Dear Santa:
I used to believe you did not exist but now I really have my doubts. If it was actually you that sent me such a great gift, then you probably are high on Red Bull and drugs, but hey, thank you! I had not appreciated the holidays so much until you showed me what a great time you can have if they happen to be on Fridays.
New Year's Eve is gonna rip, so feel free to come by anytime because we will probably be really wasted and it would be so much fun if you came! Be sure to put on the red costume because otherwise we might confuse you with Leo's dealer-he has got some presents for us too.
Anyway, if you got some acid left from the time you said your deers took you flying around the world on a sleigh full of packages to deliver-yeah, man, that is what we call a trip-, take some with you to the park on the 1st because we could really use some.

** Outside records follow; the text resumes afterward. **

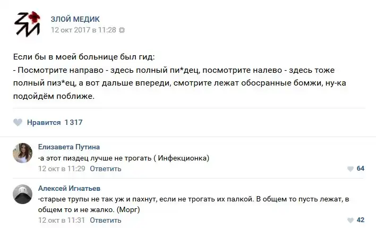Click Ответить under Алексей Игнатьев's comment
Screen dimensions: 376x228
106,219
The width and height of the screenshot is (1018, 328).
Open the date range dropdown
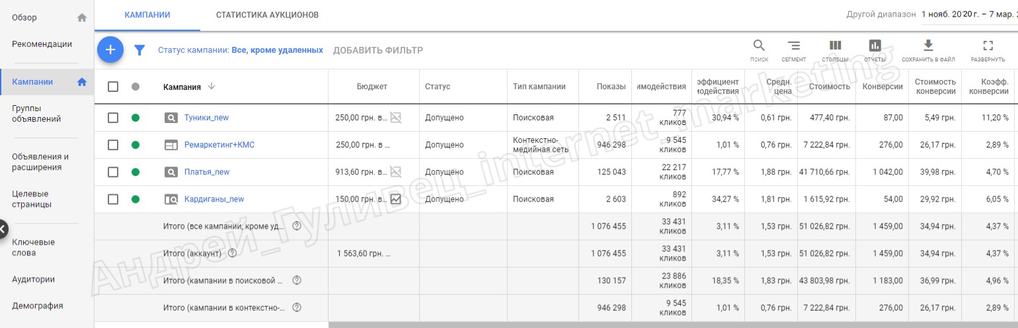pos(968,15)
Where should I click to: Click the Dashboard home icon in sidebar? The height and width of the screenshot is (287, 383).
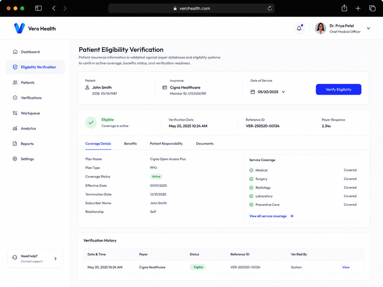pyautogui.click(x=15, y=52)
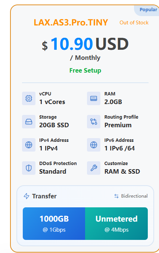Open the LAX.AS3.Pro.TINY plan title
Image resolution: width=159 pixels, height=253 pixels.
click(71, 22)
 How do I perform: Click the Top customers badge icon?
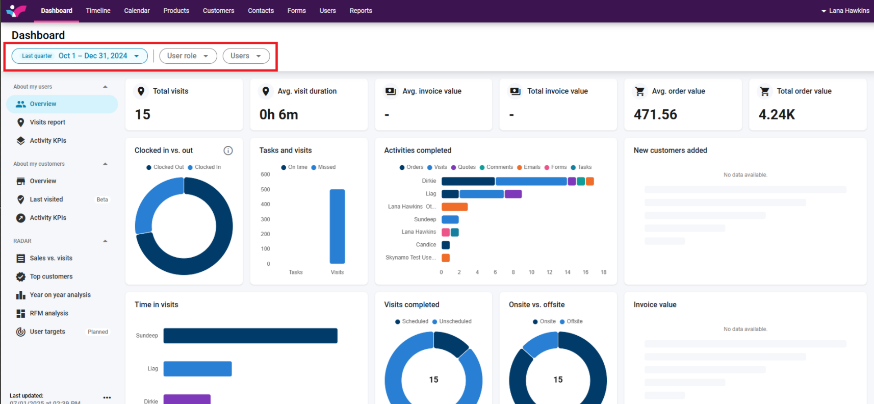click(x=21, y=277)
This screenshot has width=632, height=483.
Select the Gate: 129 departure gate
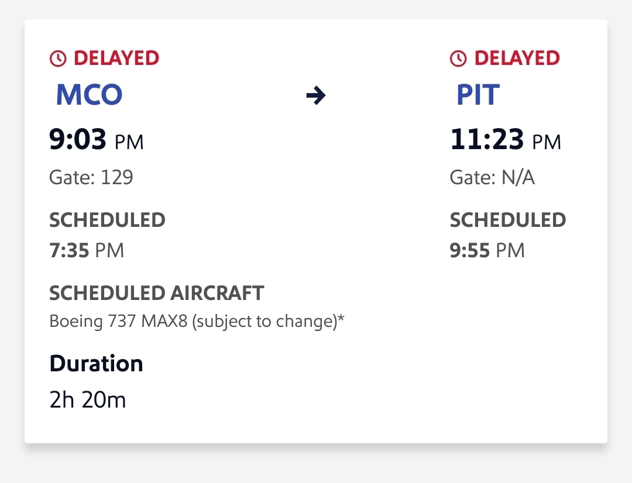tap(91, 177)
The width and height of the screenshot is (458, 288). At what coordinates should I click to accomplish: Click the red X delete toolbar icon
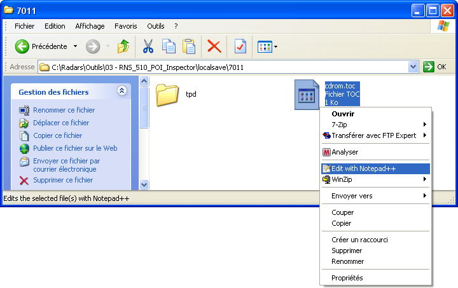pyautogui.click(x=214, y=46)
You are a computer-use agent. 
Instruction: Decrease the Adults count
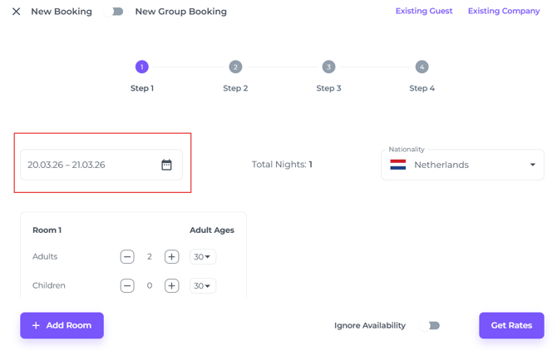click(127, 257)
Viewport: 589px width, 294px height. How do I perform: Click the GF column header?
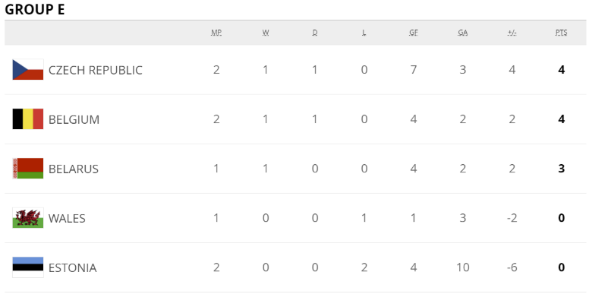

If you decide not to come by please reply this letter-don't worry, I am going to be too smacked to remember so I will not tell anyone-and tell me what happened to you the years before, and what happened to you now that you decided to finally start listening to my pleas.
Love always,
Al
PS: I know it is a beer belly that you have there, what reminds me of the peruvian place in front of the public hospital that sells booze even at 4am on Christmas day and my desire of thanking you from the bottom of my heart for the many things that you gave me last night, and that will last forever, or until chinese markets are open 24/7.
Sorry, wrong picture.
Yeah, that was the one. And yeah, that's a roach clip.